Una squadra che può permettersi di ridisegnare il reparto difensivo partita per partita, capace di fronteggiare gli infortuni senza far sentire la mancanza di nessuno, non più titolari-dipendente, con i nuovi che sembrano parlare un po’ romano un po’ francese da sempre per senso della posizione e innesti…
Senza far arrabbiare Garcia, parlando di Roma 1 e Roma 2, possiamo però parlare di Roma di ieri e Roma di oggi o almeno di adesso: quel potenziale che nella scorsa stagione usciva allo scoperto quasi sempre nei secondi tempi, ora si è evoluto in una partenza subito forte per mettere al sicuro il risultato e in una lunga gestione del possesso palla, con la testa alla partita in corso e le forze nel serbatoio per quella che verrà…
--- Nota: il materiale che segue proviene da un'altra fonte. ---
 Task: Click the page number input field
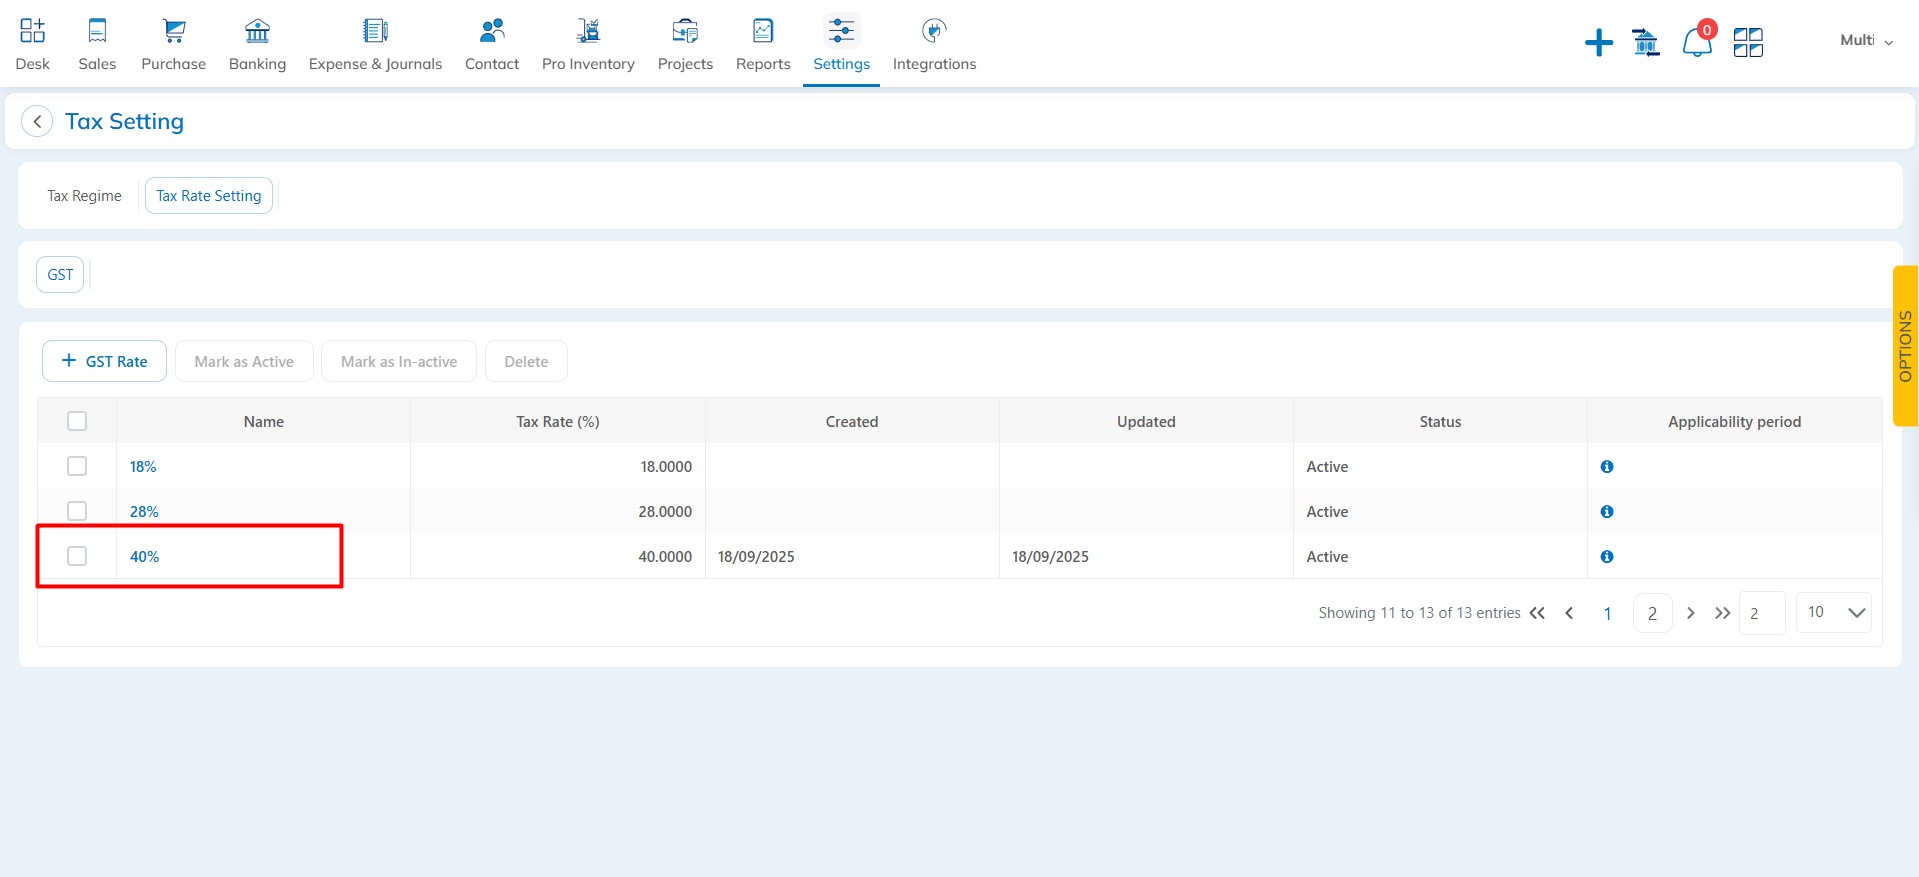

Ma attenzione perché non c’è tempo per ammirarsi guardandosi allo specchio, mercoledì sera i giallorossi scenderanno in campo al Tardini per affrontare il Parma, rincuorato dal Cassano show e dai primi tre punti conquistati contro il Chievo, il turno infrasettimanale che si va ad infilare in un già ricco e serrato alternarsi di impegni e che aggiungerà tasselli per una più completa analisi di quanto sei bella Roma.